**WORK INSTRUCTIONS**
Update the rows below by replacing "specified word" with "listed word" wherever it occurs, keeping every other part unchanged.

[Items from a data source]

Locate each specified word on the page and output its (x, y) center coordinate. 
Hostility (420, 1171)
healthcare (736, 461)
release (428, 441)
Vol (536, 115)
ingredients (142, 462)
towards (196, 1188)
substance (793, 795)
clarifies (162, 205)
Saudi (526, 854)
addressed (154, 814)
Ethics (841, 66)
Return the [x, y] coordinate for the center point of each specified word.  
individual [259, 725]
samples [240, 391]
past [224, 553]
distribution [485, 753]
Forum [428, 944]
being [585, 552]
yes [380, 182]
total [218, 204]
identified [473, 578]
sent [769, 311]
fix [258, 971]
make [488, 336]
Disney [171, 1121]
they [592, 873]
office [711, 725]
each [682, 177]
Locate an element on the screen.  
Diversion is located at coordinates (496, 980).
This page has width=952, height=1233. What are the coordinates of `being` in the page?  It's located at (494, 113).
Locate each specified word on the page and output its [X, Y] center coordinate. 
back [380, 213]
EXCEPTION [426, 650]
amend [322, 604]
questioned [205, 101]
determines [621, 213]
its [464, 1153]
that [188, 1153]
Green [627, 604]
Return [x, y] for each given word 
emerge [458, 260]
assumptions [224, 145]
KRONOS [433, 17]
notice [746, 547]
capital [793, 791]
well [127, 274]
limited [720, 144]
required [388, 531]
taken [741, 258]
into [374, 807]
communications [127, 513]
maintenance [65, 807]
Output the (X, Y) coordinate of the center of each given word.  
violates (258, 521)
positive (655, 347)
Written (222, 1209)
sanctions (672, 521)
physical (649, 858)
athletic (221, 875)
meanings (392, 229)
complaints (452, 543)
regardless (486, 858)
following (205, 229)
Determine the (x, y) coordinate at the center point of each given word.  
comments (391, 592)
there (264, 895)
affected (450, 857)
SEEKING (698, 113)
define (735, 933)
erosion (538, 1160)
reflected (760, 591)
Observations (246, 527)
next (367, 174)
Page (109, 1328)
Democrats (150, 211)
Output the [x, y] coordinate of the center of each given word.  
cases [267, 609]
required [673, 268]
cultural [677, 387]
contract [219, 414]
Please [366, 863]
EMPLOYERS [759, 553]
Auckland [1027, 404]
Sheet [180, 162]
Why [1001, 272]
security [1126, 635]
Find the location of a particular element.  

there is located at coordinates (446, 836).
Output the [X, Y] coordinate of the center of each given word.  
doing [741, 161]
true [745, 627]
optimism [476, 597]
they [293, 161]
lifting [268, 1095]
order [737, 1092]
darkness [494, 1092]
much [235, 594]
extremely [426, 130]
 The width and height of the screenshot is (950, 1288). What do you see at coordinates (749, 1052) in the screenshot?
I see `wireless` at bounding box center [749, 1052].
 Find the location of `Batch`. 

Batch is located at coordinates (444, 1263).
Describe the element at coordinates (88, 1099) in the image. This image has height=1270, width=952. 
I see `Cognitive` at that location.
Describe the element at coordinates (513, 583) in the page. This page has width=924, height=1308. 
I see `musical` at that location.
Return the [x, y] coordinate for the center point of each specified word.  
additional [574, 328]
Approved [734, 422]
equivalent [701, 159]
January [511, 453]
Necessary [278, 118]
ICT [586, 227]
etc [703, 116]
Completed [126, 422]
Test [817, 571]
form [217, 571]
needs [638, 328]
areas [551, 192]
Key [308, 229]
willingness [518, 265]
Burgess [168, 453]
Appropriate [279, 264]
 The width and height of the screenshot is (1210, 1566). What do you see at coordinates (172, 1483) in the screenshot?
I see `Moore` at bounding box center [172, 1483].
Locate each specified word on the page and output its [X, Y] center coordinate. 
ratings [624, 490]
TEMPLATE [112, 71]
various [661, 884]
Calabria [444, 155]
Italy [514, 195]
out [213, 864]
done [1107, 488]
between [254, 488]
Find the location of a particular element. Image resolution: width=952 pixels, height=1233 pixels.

**PROBLEM SOLUTION**
Locate each listed word on the page and output its (x, y) center coordinate. 
Hostility (420, 1171)
healthcare (736, 461)
release (428, 441)
Vol (536, 115)
ingredients (142, 462)
towards (196, 1188)
substance (793, 795)
clarifies (162, 205)
Saudi (526, 854)
addressed (154, 814)
Ethics (841, 66)
Return the [x, y] coordinate for the center point of each listed word.  
individual [259, 725]
samples [240, 391]
past [224, 553]
distribution [485, 753]
Forum [428, 944]
being [585, 552]
yes [380, 182]
total [218, 204]
identified [473, 578]
sent [769, 311]
fix [258, 971]
make [488, 336]
Disney [171, 1121]
they [592, 873]
office [711, 725]
each [682, 177]
Locate an element on the screen.  
Diversion is located at coordinates (496, 980).
This page has width=952, height=1233. What are the coordinates of `being` in the page?  It's located at (494, 113).
Locate each listed word on the page and output its [X, Y] center coordinate. 
back [380, 213]
EXCEPTION [426, 650]
amend [322, 604]
questioned [205, 101]
determines [621, 213]
its [464, 1153]
that [188, 1153]
Green [627, 604]
Return [x, y] for each given word 
emerge [458, 260]
assumptions [224, 145]
KRONOS [433, 17]
notice [746, 547]
capital [793, 791]
well [127, 274]
limited [720, 144]
required [388, 531]
taken [741, 258]
into [374, 807]
communications [127, 513]
maintenance [65, 807]
Output the (X, Y) coordinate of the center of each given word.  
violates (258, 521)
positive (655, 347)
Written (222, 1209)
sanctions (672, 521)
physical (649, 858)
athletic (221, 875)
meanings (392, 229)
complaints (452, 543)
regardless (486, 858)
following (205, 229)
Determine the (x, y) coordinate at the center point of each given word.  
comments (391, 592)
there (264, 895)
affected (450, 857)
SEEKING (698, 113)
define (735, 933)
erosion (538, 1160)
reflected (760, 591)
Observations (246, 527)
next (367, 174)
Page (109, 1328)
Democrats (150, 211)
Output the [x, y] coordinate of the center of each given word.  
cases [267, 609]
required [673, 268]
cultural [677, 387]
contract [219, 414]
Please [366, 863]
EMPLOYERS [759, 553]
Auckland [1027, 404]
Sheet [180, 162]
Why [1001, 272]
security [1126, 635]
Find the location of a particular element.  

there is located at coordinates (446, 836).
Output the [X, Y] coordinate of the center of each given word.  
doing [741, 161]
true [745, 627]
optimism [476, 597]
they [293, 161]
lifting [268, 1095]
order [737, 1092]
darkness [494, 1092]
much [235, 594]
extremely [426, 130]
 The width and height of the screenshot is (950, 1288). What do you see at coordinates (749, 1052) in the screenshot?
I see `wireless` at bounding box center [749, 1052].
 Find the location of `Batch`. 

Batch is located at coordinates (444, 1263).
Describe the element at coordinates (88, 1099) in the image. This image has height=1270, width=952. 
I see `Cognitive` at that location.
Describe the element at coordinates (513, 583) in the page. This page has width=924, height=1308. 
I see `musical` at that location.
Return the [x, y] coordinate for the center point of each listed word.  
additional [574, 328]
Approved [734, 422]
equivalent [701, 159]
January [511, 453]
Necessary [278, 118]
ICT [586, 227]
etc [703, 116]
Completed [126, 422]
Test [817, 571]
form [217, 571]
needs [638, 328]
areas [551, 192]
Key [308, 229]
willingness [518, 265]
Burgess [168, 453]
Appropriate [279, 264]
 The width and height of the screenshot is (1210, 1566). What do you see at coordinates (172, 1483) in the screenshot?
I see `Moore` at bounding box center [172, 1483].
Locate each listed word on the page and output its [X, Y] center coordinate. 
ratings [624, 490]
TEMPLATE [112, 71]
various [661, 884]
Calabria [444, 155]
Italy [514, 195]
out [213, 864]
done [1107, 488]
between [254, 488]
Find the location of a particular element. Image resolution: width=952 pixels, height=1233 pixels.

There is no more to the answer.